1. Order dated 10th Aug., 1981 passed by the trial Court below applications Exts. 18 and 21 in Regular Civil Suit No. 264 of 1978 is challenged in this petition therefrom by the original defendants.

2. The plaintiff applied to the trial Court for an order to delete issue No. 4 under the provisions of O. 14, R. 5 of the Code of Civil Procedure. The learned trial Judge, after hearing the rival contentions in that behalf, directed deletion of the said issue. Hence, this petition.

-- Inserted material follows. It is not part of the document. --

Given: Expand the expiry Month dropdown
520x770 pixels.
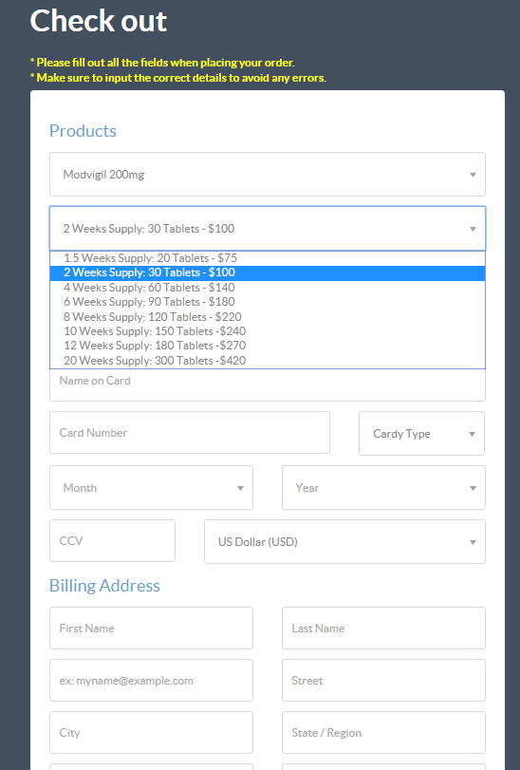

3. Going through the impugned order and the reasons given by the learned trial Judge for deleting issue No. 4, I find that the said order does not suffer from any error of jurisdiction. It was within the jurisdiction of the learned trial Judge to frame an issue or to delete one framed. Order 14, Rule 5 (2) of the Code of Civil Procedure expressly permits the Court to strike out an issue wrongly framed. If, in this light, the learned trial Judge has granted the plaintiff's application in question and deleted issue No. 4, the order in that behalf is not liable to be set aside or reversed in this Court's limited jurisdiction under S. 115 of the Code of Civil Procedure.

4. Even on merits, I find that there was no disclosure at all of any of the terms and conditions of the purported tenancy. There is nothing to indicate as to when the tenancy commenced. There is also nothing to indicate as to who created the tenancy. And as indicated, there is nothing to show as to what were the terms and conditions of the said purported tenancy.

5. As observed by this Court in Pandu v. Ananda, : AIR1975Bom52 :

'Under O. 14 of the Code of Civil Procedure an issue can only arise when a material proposition of fact or law is affirmed by one party and denied by the other. When a vague plea is made by the defendant contending that he is a tenant of the land, the Court should hesitate to frame such an issue on such a vague plea, unless the defendant is able to give particulars showing the time when the tenancy was created, the person by whom it was created and the terms on which it was crated. If ...... the defendant is unable to furnish the same, the Court should not raise an issue on a vague plea that he, the defendant, is a tenant of any particular piece of land. Normally the rules of pleadings require that these particulars are the minimum particulars which a man must furnish before he can request the Court to frame an issue as regards the claim made for tenancy.'

If, in this situation, the learned trial Judge finds the issue in question to be one which ought not to be framed and raised and if framed one which deserves to be deleted, order in that behalf cannot be successfully assailed in a revision application under Section 115 of the Code of Civil Procedure.

6. Mr. Pradhan, learned counsel for the petitioners, however, contended relying on the e very ruling in Pandu's case (supra), that the Court has no power to delete or strike out an issue already framed. I am afraid, reliance placed on the aforesaid ruling in that behalf is rather misconceived. The question of deleting or striking out an issue already framed was not a question arising for determination in the aforesaid ruling, much less has the question been considered and decided therein. Besides, as indicated, O. 14, R. 5 of the Court of Civil Procedure expressly permits the Court at any time before passing a decree to strike out any issue that appears to it to be wrongly framed. It would not be a correct reading of Pandu's ruling to hold that even implicitly it seeks to lay down any legal position contrary to the aforesaid express provision of the Code of Civil Procedure.

7. In the result, the order passed by the trial Court is upheld and confirmed. This revision application challenging the same fails and is dismissed. Rule will stand discharged with costs. Interim stay vacated.